Tuesday 24 March 2015

Monsters: Dark Continent - War, huh, yeh what is it good for?

*** This review may contain alien monster spoilers ***

An American platoon on a mission to extract four comrades are ambushed by enemy soldiers and they must find their way to the extraction point through the alien infested Middle East.

In keeping with the format of the first film the aliens are a background entity to the main plot. Written by Jay Basu and Tom Green, aside from some tidbits of their off spring this follow up offers no great revelations about the aliens. Monsters: Dark Continent feels more of a sequel to a different alien film than Gareth Edwards first outing.

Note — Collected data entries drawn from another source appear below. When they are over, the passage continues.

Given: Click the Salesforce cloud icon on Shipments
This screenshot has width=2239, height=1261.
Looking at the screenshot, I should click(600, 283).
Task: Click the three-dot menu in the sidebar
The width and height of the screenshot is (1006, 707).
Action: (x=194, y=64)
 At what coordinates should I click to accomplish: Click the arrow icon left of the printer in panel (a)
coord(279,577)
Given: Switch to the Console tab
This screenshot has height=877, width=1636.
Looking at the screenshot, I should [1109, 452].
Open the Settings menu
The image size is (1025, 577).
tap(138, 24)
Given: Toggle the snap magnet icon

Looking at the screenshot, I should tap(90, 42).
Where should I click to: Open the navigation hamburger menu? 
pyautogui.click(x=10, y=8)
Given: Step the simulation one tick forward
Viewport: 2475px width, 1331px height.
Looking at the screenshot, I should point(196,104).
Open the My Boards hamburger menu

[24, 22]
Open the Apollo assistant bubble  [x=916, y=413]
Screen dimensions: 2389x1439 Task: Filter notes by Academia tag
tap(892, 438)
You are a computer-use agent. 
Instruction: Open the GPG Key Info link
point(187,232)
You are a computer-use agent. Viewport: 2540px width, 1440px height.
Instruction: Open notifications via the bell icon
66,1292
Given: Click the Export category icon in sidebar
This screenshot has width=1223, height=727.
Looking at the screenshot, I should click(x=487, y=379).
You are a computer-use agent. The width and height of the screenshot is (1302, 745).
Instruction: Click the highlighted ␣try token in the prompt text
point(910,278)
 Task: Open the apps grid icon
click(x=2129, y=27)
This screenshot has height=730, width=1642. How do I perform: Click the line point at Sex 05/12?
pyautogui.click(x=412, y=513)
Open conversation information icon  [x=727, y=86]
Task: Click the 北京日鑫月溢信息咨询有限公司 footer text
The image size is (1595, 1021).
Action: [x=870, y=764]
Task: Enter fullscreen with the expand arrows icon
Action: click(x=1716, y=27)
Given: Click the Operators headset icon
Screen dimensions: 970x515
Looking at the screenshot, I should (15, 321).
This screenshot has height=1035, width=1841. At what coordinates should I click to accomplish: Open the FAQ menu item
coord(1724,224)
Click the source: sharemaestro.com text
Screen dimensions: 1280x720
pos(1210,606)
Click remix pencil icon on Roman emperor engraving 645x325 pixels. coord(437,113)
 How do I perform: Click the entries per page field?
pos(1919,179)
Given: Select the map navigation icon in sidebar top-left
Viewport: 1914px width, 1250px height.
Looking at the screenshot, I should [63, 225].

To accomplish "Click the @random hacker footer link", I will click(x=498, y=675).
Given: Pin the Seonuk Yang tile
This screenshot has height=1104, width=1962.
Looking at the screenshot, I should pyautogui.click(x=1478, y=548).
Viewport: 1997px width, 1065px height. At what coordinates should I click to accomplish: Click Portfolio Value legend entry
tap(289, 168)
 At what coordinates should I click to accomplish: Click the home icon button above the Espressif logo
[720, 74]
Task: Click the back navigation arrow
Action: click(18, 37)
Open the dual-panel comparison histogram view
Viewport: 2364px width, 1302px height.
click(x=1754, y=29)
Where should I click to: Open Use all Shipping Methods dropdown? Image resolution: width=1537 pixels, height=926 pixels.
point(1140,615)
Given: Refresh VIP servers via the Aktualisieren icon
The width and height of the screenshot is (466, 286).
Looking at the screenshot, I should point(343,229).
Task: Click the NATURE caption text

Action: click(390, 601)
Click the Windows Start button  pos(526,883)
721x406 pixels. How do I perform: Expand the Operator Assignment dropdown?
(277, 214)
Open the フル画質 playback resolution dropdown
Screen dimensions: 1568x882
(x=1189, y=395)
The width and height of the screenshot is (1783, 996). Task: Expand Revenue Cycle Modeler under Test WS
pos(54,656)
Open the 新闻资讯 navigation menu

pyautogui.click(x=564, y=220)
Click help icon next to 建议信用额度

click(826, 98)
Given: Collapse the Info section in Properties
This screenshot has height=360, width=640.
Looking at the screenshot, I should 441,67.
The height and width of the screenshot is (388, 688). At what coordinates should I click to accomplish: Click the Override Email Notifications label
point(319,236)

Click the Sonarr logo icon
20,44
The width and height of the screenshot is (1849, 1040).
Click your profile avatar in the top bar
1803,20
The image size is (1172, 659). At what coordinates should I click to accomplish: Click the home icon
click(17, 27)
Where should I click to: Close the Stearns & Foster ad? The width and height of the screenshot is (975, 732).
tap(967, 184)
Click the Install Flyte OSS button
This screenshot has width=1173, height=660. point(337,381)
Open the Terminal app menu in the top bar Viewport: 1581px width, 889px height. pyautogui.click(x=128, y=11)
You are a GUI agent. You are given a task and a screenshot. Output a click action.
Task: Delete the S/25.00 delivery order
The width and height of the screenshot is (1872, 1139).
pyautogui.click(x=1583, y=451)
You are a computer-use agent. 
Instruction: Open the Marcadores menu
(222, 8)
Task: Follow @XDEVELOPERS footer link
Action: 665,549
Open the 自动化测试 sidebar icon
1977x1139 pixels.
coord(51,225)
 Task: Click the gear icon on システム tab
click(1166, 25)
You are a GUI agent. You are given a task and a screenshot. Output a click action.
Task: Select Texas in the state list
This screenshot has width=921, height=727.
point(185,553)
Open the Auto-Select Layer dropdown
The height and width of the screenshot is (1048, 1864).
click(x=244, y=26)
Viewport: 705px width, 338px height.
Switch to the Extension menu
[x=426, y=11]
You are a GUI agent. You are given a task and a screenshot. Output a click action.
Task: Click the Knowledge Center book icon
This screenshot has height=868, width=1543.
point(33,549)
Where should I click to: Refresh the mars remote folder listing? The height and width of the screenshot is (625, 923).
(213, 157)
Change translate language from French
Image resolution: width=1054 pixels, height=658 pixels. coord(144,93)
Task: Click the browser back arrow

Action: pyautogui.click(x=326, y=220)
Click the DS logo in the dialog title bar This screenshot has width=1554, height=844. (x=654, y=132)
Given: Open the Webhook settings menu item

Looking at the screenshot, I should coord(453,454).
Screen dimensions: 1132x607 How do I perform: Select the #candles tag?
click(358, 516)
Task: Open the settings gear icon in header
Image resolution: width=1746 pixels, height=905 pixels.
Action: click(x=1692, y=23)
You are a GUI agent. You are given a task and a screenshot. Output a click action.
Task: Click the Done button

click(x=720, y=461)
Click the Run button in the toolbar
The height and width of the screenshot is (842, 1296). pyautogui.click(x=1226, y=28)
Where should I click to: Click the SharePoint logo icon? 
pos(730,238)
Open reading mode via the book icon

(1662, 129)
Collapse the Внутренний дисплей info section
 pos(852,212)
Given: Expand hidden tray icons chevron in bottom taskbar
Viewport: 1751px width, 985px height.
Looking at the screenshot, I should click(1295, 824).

The effects are great, especially the larger Monsters when on display. The acting is outstanding from the cast. Oozing screen presence is Johnny Harris who is notable as the slowly unhinging Noah. Director Green offers a hard hitting war film that pulls no punches with mines, limbs, madness and pressure on display. Yes the analogies of the worlds conflicts is pushed in your face from outset, American politics, warfare, air strikes and its effects on the local inhabitants and the occupying soldiers. If anything, as the soldiers get picked off one by one it's a little too real, relevant and close to the bone. The bombed school bus of children, torture and mine scenes spring to mind.

The opening sets up the relationships of the characters as they live in the ghetto watching illegal alien-like dog fighting. As the men are deployed, it borrows the voice-over of Platoon, unavoidable elements of Full Metal Jacket, Hurt Locker and Jarhead with Basu's plot reminiscent of Saving Private Ryan. Green gives a gritty documentary feel similar to Battle: Los Angeles and Godzilla. Mix in the Middle East kidnappings and setting of Homeland and Rambo 3 and it should be painting a picture of Dark Continent's palette. Yes, there's every kitchen sink war cliché thrown in but it's well written and handled finely by Green with a gusto realism. It's a long hard slog and you feel you've gone through the mill with the characters.

To Greens credit it stands on its own, it's dusty location setting adds to the tense ominous war atmosphere and Dark Continent shows the grim side of humanity. 

Those who enjoy war films will get a kick but as a sequel to Monsters it's subject matter is a hard viewing experience, evoking all the wrong emotions which is not made any easier by none of the original cast returning.